What this task involves:
The answer must consist solely of the lines from the one with "Click the Viper logo on keyboard wrist rest" through the last line of the data, copied exactly, with no pictures.

(Records drawn from a dataset)
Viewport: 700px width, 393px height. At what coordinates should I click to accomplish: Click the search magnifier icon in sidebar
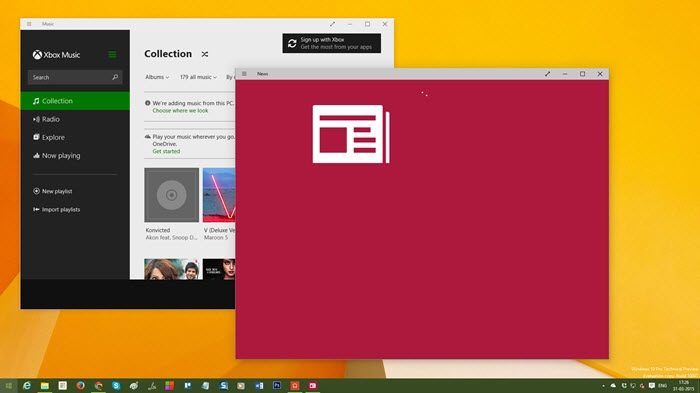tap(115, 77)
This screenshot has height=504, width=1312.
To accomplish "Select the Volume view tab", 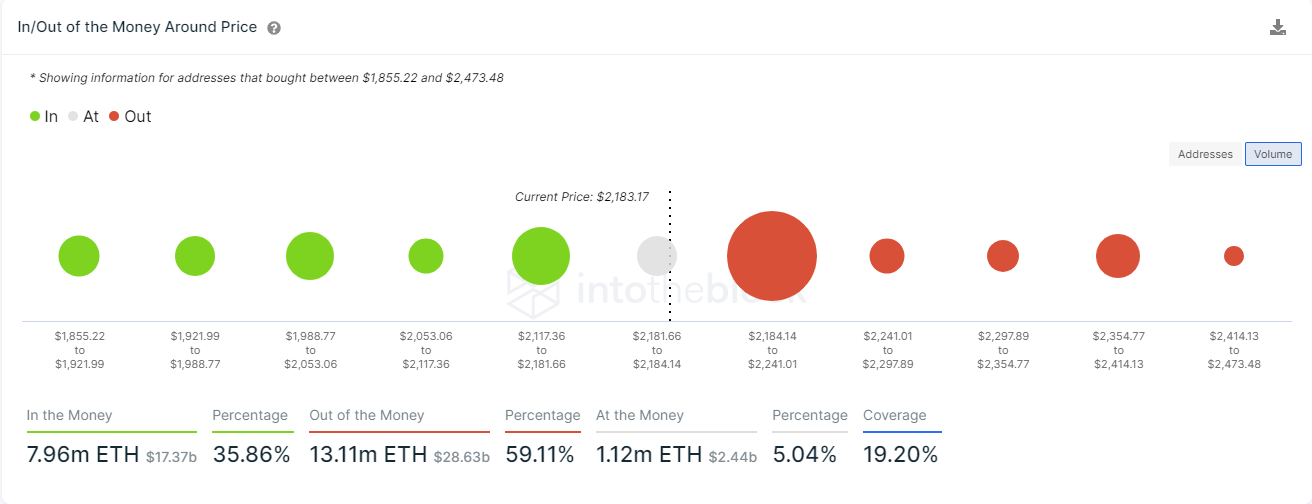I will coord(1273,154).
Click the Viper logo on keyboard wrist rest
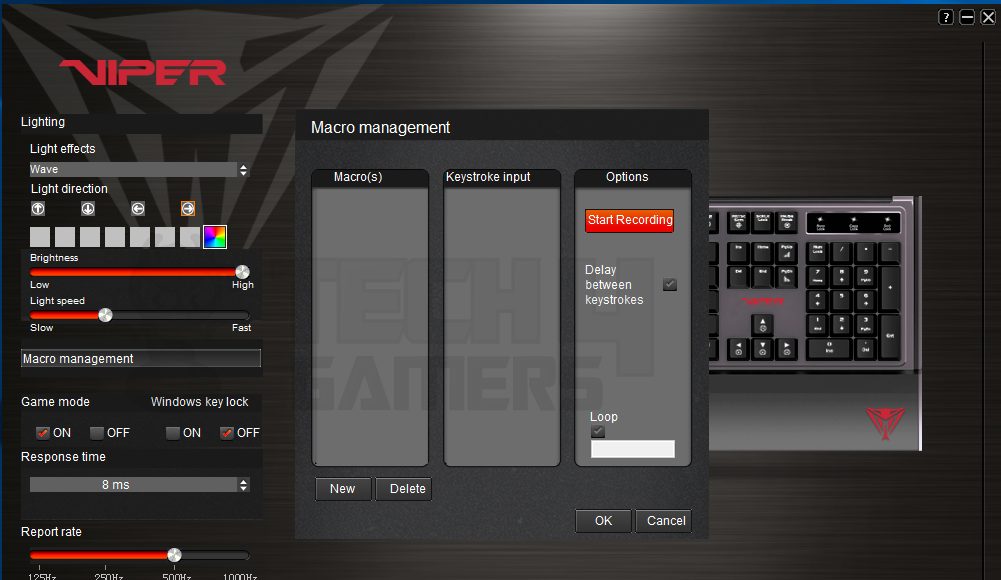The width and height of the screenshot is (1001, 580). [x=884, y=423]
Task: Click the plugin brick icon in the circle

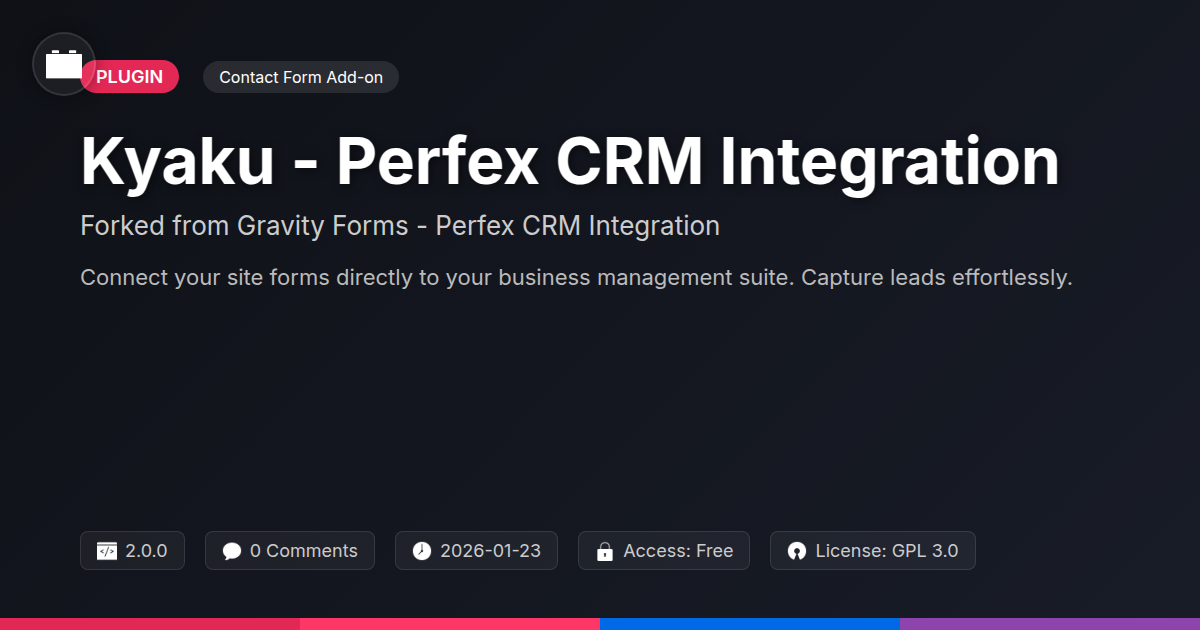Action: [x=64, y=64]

Response area:
Click the Viper logo on keyboard wrist rest
The width and height of the screenshot is (1001, 580). [x=884, y=423]
Task: Click the plugin brick icon in the circle

Action: [x=64, y=64]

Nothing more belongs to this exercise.